I pushed this all aside. I could not bear to talk about this to anyone. I needed to process this and look within. I knew for sure that I was stuck within a world of fear and a world of allowing every opportunity for her to feel whole. I realized that I desperately wanted her to remain my girl–the one who collects coloring books and loves cartoons.
Just as our life in public school is coming to an end and the relief from years and years of advocacy comes to a close, another door is cracking open and beyond it is much bigger and much scarier. The threshold to this doorway is terrifying.
Many years ago I was told that she had plateaued. I was told that certain skills can be developed within the scope of her IQ but that she was likely to stay in the same area of ‘development’.

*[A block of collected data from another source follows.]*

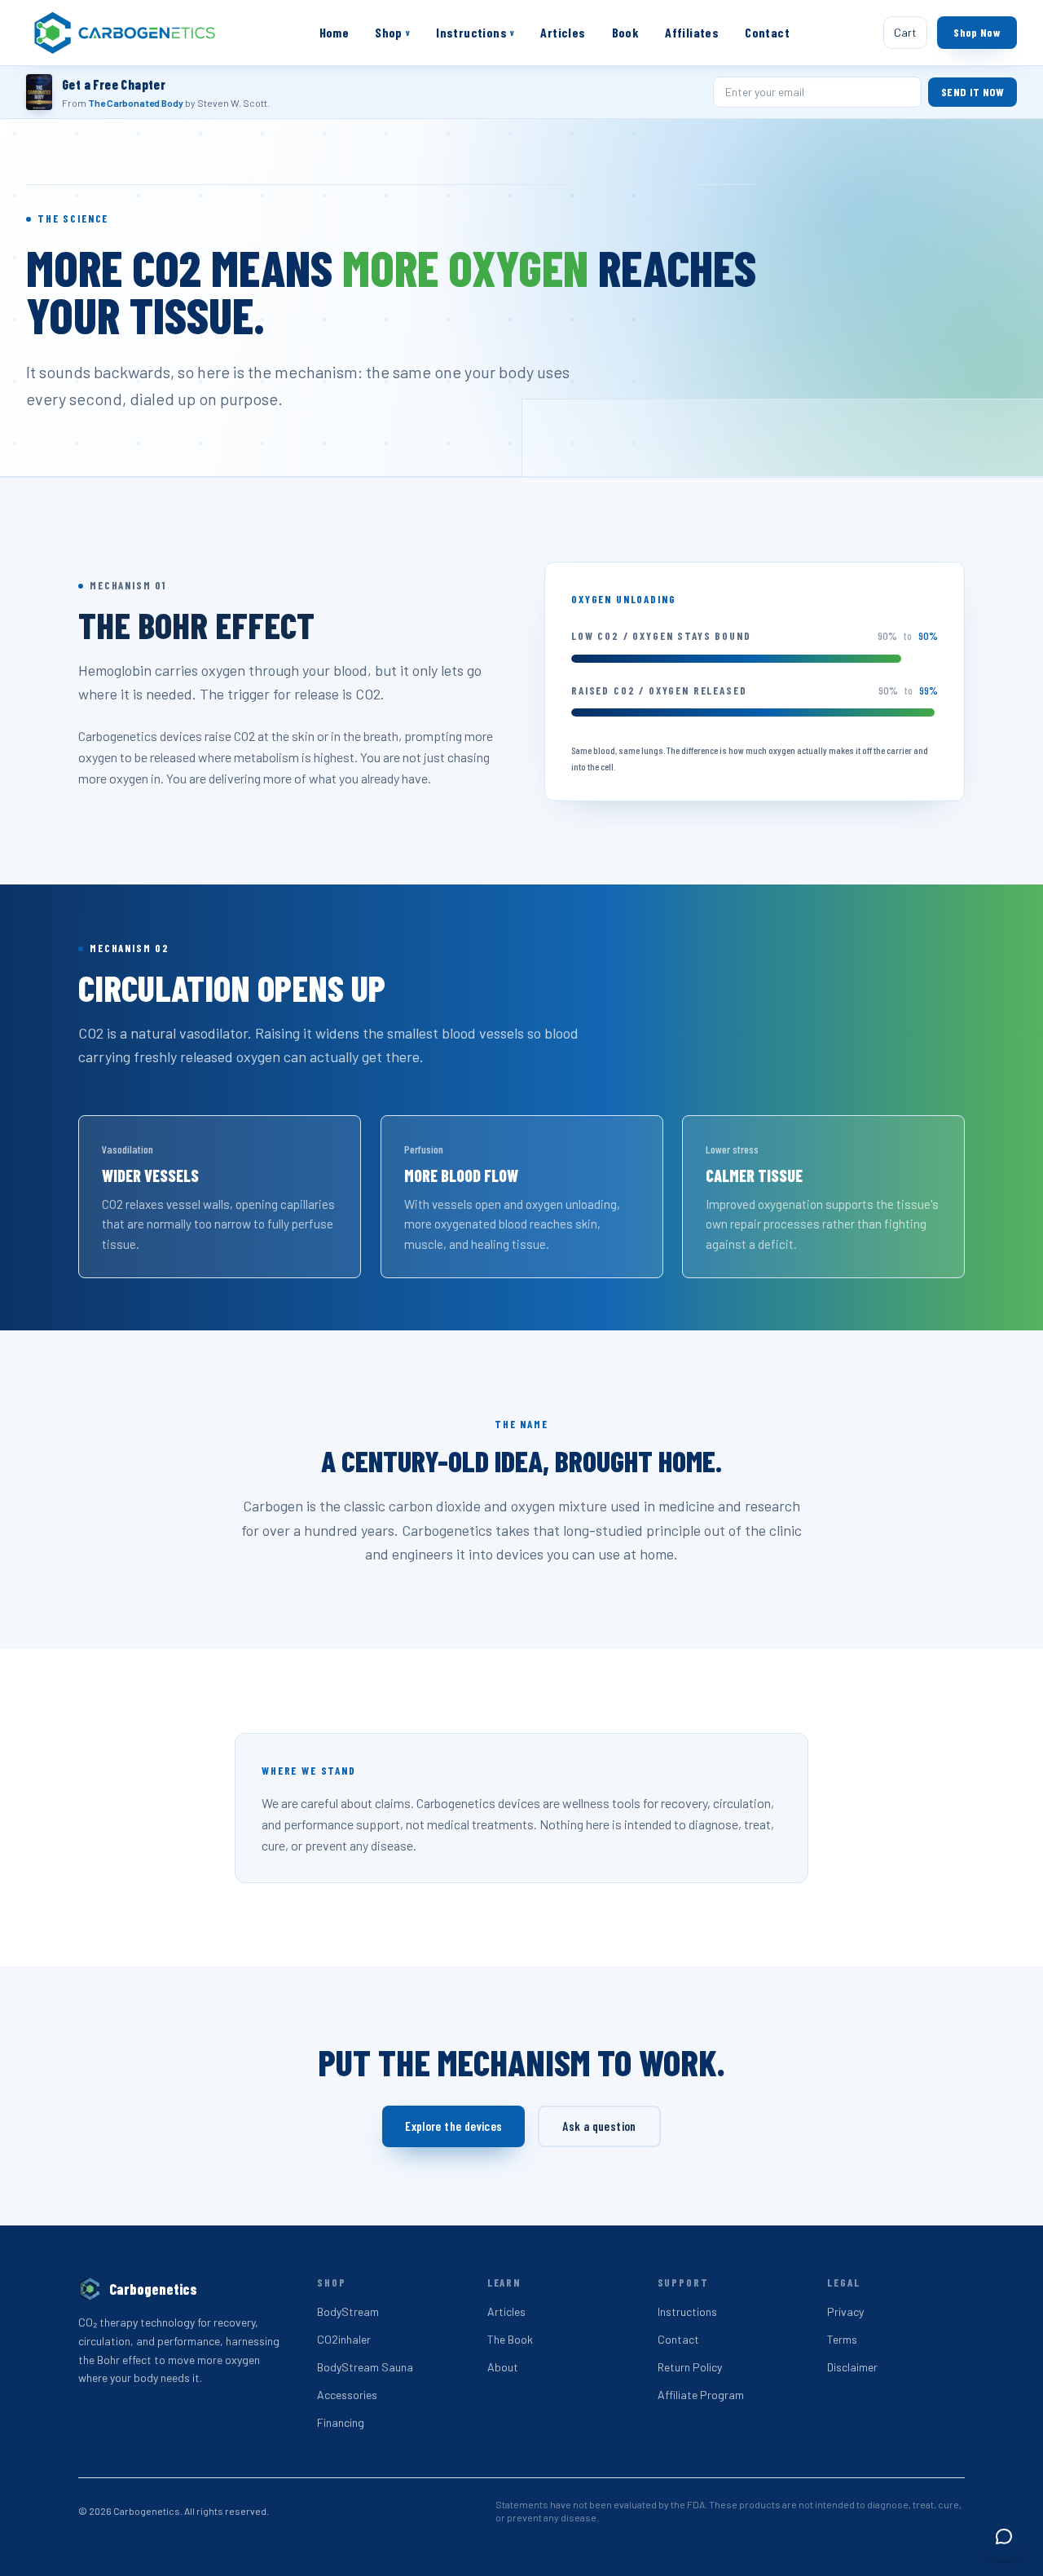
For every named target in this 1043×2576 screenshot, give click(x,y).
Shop (392, 32)
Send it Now (972, 92)
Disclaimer (852, 2367)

Imagine my surprise when within the last three months she has learned to pony tail her hair, found a fondness for handsome movie stars like Brad Pitt, and has decided her wedding dress will be leopard print. In fact, her entire wedding will be animal theme, “minus the flowers of course”.
I have cycled back within the reality, and sometimes the grief, that the developmental delay is exactly that. A delay in development. So her childlike abilities and interests are slowly emerging into a pre-teen area of inquiries. Being that she is nearly twenty-one years old it makes me wonder what other new skills and interests are about to breakthrough. I often ask myself what she may be like in her 30’s, 40’s and so on.
It is not like her living skills have emerged, but rather her interests and her awareness. Yet, the executive functioning of everyday tasks remain–and likely will always remain–delayed if not non-existent. While this is all exciting and sometimes incredibly entertaining, it is also a reminder.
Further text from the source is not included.